5. Go Beyond RBAC with Policies 

RBAC and regular IAM tools alone don’t solve challenges with managing identities in cloud-native environments, whether in the cloud, cluster, container, or code layer, especially for non-human identities like service accounts, API keys, certificates, and secrets. 

Good cloud-native security practices require you to use Policy as Code (PaC) to enforce dynamic, fine-grained permissions tailored to specific scenarios. 

Together, they create a layered access strategy:

• RBAC defines the who and what.
• PaC defines the when, how, and under what specific conditions.

For example, an engineer with the Platform Admin role (RBAC) can deploy to staging. But a PaC rule blocks deployment if the image isn’t scanned, the branch isn’t signed, or it’s outside business hours.

This combination enforces least privilege at scale, prevents missteps, and makes security repeatable, testable, and auditable.

Best practices to adopt: 

If you use the AWS cloud, its ecosystem provides tools for proactive, preventive, detective, and responsive policy implementation. You should read this practical guide to getting started with policy as code on AWS. 

Other cloud service providers like Azure also offer Policy as Code tooling. You can also consider open source PaC tooling like Open Policy Agent (OPA) and Kyverno, which is platform-agnostic and “cloud-native” by default. 

6. Rotate Keys and Credentials Regularly

People wait until there is a break in before they change keys. You shouldn’t. You should automatically rotate keys regularly.

How soon is “regularly”? Monthly, quarterly, or yearly? The CIS AWS Foundations Benchmark recommends every 90 days or less. 

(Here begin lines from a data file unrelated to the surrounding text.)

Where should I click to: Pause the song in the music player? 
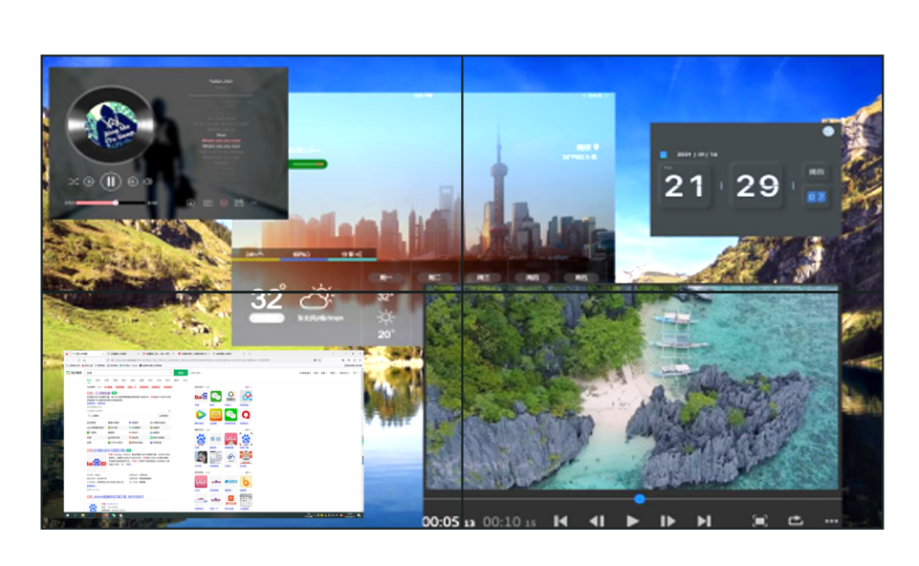click(x=111, y=181)
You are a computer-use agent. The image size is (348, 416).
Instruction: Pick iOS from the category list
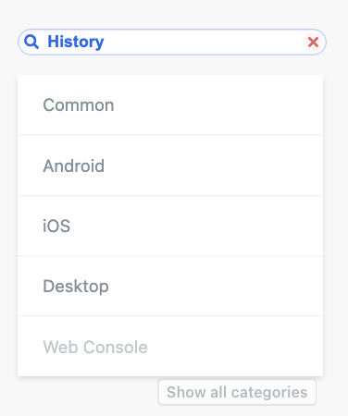click(x=170, y=226)
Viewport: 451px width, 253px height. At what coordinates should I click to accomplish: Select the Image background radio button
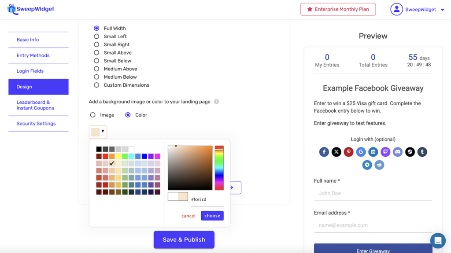pyautogui.click(x=93, y=115)
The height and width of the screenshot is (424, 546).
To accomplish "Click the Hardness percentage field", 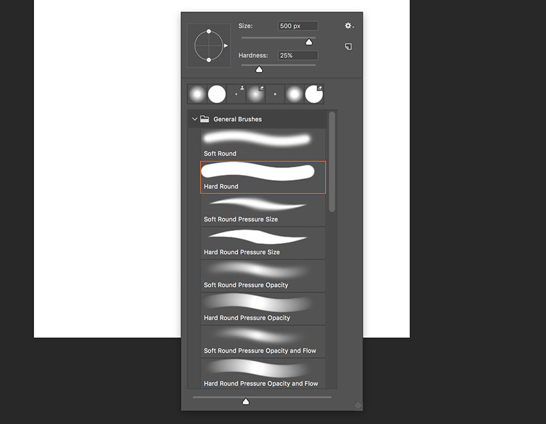I will pyautogui.click(x=297, y=55).
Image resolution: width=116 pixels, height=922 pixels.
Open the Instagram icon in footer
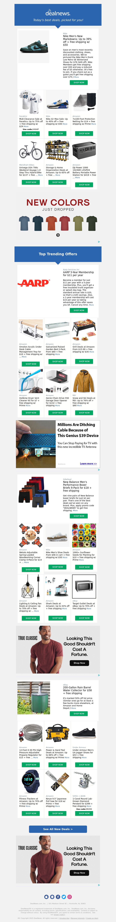coord(70,897)

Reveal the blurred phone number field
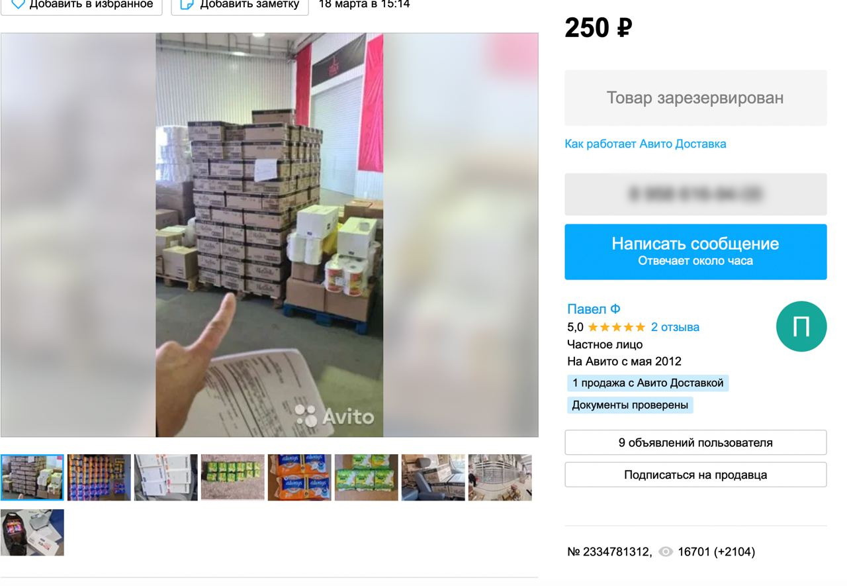[x=695, y=194]
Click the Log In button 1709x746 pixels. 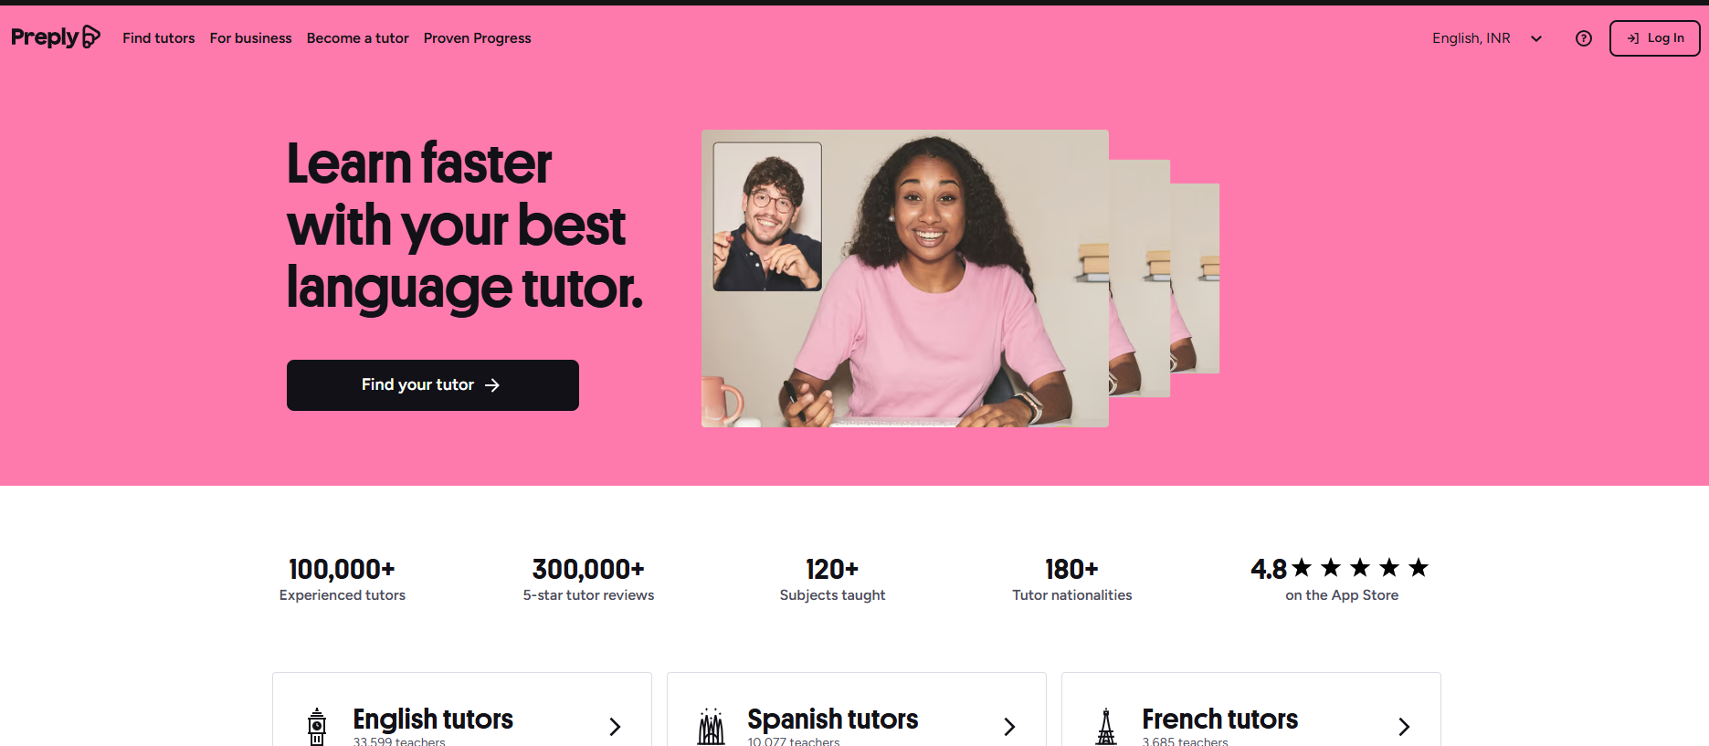(x=1654, y=38)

In complex environments, less is more in key rotation, especially for non-human identities. Automating these keys more frequently significantly reduces the risk of a breach if a key is ever compromised because, in most cases, these types of identities have little to no visibility.

Best practices to adopt: 

• Replace static credentials with short-lived tokens (e.g., AWS STS, GCP Workload Identity, Azure Managed Identities).
• Store and rotate secrets using a central manager (AWS Secrets Manager, HashiCorp Vault, Azure Key Vault) instead of code or config files.
• Monitor logs (CloudTrail, Audit Logs, Azure Monitor) for unusual credential use after rotation.
• Audit for unused and exposed keys and revoke them immediately. Live secret detection tools help you find any active secrets and their potential risks.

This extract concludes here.